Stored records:
━━━━━━━━━━━━━━━━━━━━━━━━━━━━━━
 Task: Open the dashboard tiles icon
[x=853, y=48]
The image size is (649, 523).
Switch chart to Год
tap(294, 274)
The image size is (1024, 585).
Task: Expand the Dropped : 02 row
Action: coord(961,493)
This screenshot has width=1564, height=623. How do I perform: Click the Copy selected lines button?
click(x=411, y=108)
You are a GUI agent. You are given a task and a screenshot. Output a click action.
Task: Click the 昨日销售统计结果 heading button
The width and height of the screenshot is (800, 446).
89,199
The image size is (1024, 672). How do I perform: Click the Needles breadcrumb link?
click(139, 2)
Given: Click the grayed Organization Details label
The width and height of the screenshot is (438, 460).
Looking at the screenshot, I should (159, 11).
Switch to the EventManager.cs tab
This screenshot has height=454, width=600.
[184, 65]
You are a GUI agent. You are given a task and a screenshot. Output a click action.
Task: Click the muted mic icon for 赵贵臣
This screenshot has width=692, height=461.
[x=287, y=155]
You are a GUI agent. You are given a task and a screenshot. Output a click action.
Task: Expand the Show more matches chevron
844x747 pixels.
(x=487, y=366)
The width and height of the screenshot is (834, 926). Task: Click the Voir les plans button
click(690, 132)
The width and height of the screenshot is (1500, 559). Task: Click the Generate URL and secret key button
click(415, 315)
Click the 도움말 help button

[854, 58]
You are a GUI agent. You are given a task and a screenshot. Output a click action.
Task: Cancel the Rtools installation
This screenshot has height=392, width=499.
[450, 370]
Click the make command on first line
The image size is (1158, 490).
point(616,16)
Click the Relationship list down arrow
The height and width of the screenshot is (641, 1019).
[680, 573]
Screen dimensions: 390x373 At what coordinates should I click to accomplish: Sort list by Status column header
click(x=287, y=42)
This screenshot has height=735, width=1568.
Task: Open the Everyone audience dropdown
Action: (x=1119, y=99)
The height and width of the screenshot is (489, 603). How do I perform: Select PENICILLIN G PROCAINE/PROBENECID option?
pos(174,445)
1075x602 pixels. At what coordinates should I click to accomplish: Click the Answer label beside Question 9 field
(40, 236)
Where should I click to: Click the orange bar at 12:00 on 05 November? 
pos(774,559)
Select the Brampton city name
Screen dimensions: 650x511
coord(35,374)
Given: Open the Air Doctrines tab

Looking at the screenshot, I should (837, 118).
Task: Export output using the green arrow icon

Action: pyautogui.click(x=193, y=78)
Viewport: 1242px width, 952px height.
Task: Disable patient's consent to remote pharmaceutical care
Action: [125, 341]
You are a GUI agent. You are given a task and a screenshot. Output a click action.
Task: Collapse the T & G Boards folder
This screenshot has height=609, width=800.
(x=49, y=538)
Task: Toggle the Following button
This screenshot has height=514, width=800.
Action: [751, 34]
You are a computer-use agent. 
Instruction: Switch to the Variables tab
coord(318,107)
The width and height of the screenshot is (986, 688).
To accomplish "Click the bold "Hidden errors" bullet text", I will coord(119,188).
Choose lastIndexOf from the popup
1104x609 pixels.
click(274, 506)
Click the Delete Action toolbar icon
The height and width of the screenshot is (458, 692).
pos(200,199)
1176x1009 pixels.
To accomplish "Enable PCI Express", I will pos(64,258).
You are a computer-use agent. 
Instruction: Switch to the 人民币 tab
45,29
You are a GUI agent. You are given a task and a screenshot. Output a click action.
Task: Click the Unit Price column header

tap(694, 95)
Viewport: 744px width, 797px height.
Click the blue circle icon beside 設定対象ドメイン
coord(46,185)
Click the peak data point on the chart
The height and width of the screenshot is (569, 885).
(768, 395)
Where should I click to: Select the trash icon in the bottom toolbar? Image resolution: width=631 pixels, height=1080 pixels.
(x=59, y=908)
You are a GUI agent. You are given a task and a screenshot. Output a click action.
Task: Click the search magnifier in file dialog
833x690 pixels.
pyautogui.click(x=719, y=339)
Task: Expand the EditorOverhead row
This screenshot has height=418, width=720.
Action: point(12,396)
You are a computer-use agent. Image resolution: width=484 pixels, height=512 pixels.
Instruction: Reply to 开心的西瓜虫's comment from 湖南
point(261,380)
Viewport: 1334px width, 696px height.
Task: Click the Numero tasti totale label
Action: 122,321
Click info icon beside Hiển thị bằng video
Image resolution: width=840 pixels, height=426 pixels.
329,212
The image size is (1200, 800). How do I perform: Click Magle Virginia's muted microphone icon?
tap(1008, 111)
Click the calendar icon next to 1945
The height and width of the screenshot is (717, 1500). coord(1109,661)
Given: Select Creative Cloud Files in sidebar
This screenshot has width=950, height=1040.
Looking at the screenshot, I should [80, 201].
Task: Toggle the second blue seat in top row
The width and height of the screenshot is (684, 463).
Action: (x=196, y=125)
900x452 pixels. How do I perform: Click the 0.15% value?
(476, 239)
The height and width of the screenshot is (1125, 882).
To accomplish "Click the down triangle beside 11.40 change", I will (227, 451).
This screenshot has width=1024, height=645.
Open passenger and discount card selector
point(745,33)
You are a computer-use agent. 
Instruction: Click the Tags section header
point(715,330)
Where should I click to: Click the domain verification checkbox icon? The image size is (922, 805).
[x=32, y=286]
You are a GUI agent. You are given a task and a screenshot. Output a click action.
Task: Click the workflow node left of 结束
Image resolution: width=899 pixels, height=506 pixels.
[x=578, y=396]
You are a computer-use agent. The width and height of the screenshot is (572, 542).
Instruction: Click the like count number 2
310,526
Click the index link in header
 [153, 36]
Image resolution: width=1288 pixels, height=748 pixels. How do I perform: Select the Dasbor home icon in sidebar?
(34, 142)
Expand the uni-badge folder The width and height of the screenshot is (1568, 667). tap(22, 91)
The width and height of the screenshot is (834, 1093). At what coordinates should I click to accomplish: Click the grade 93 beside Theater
━━━━━━━━━━━━━━━━━━━━━━━━━━━━━━
### [WORK ITEM]
Check each line of the records for the word "Toggle", and show the lines that contain it.

### [RESPONSE TO THE EXERCISE]
Task: Toggle the Following button
Task: Toggle the second blue seat in top row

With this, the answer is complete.